Article Text
Abstract
Please confirm that an ethics committee approval has been applied for or granted: Not relevant
Background and Aims Primary failure of thoracic epidural (TE) analgesia remains an important clinical challenge as its incidence can exceed 20% in teaching centers.1 Reasons for failure include incorrect primary placement or secondary migration of the catheter. Optimal patient positioning, technical approach, and method used to secure the catheter affect success rate.2 Procedural difficulties may drive anesthesiologists away from an effective and unmatched pain management option. We hypothesize that implementing specific metrics to improve and refine the learning process of in-training anesthesiologists will increase success rate of TE analgesia above 80%.

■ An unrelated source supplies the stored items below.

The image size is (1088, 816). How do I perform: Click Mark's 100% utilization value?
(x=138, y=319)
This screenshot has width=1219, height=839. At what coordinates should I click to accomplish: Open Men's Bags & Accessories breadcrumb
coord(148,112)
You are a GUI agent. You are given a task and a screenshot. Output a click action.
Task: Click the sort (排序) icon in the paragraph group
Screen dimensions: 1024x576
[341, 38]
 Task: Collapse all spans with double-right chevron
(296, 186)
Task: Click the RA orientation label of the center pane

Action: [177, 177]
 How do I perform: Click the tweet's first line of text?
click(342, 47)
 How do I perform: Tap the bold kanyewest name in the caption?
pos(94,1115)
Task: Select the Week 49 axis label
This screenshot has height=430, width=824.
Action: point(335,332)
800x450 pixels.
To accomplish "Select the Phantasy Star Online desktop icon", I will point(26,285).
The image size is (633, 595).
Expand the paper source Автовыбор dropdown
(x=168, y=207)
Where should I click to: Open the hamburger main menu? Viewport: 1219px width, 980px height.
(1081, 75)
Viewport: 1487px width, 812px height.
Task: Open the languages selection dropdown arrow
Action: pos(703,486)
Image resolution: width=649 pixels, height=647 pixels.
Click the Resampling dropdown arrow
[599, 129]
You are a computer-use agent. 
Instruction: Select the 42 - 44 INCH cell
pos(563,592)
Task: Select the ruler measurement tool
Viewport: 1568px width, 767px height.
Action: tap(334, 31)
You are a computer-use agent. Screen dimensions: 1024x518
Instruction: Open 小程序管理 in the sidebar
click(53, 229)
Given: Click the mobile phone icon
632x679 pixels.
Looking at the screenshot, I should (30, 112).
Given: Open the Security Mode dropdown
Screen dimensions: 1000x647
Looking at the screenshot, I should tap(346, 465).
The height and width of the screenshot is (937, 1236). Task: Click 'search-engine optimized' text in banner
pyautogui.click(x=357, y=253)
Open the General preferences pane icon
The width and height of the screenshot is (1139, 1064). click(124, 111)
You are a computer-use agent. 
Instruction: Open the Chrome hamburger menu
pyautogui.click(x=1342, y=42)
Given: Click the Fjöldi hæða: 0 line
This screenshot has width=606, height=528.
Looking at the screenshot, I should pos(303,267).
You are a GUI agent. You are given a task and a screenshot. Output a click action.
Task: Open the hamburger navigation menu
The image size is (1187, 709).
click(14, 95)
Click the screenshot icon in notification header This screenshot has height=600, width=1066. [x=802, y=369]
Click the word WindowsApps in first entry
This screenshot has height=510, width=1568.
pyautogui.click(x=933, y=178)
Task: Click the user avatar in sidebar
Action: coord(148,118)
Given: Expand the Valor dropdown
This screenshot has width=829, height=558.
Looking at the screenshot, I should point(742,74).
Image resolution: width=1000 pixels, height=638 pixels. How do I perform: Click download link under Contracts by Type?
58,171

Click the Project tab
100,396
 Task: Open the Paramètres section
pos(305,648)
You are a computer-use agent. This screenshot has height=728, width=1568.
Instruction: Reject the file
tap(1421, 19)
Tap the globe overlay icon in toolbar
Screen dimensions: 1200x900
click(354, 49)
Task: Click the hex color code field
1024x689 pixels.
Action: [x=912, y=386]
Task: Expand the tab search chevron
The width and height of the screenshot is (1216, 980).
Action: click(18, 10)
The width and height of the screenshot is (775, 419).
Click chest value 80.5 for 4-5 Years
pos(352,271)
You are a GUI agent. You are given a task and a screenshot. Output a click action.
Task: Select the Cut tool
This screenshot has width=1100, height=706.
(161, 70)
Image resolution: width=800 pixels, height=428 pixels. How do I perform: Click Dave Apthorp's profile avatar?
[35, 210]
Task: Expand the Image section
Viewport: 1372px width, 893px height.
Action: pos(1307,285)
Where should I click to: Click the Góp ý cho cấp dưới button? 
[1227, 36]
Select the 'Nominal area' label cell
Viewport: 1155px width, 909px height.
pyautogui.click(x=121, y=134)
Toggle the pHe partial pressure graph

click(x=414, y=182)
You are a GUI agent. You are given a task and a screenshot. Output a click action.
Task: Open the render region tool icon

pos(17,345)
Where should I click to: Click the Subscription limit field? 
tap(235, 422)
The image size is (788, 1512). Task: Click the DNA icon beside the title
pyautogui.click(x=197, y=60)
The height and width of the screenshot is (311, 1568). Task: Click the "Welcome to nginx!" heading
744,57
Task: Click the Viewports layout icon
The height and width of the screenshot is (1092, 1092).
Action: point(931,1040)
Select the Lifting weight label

Methods A metric system including 67 items was developed. The protocol withstood an iterative process, including literature review and feedback from experienced anesthesiologists. The metric system was assessed on trainee anesthesiologists with low procedural experience (less than 50 performed TEs). Type of surgery, level of puncture, number of attempts, immediate complications, compliance with the metrics and failure rates (supervisor taking over or inadequate analgesia in the immediate post-operative period) were documented.
Results A total of 13 TEs were performed for thoracic (46%) or abdominal procedures (54%) and the first attempt of catheter placement was performed at T6-T7 or T9-T10 level, respectively. In five cases, an attempt at another level was conducted. No immediate complications were reported. Adherence to the metrics was deemed satisfactory, with 70% of the checklist being effectively completed. The failure rate was 31%.
Conclusions A metric system for TE can provide a standardized, consistent, readily accessible tool to steep procedural learning curve and reduce failure rates.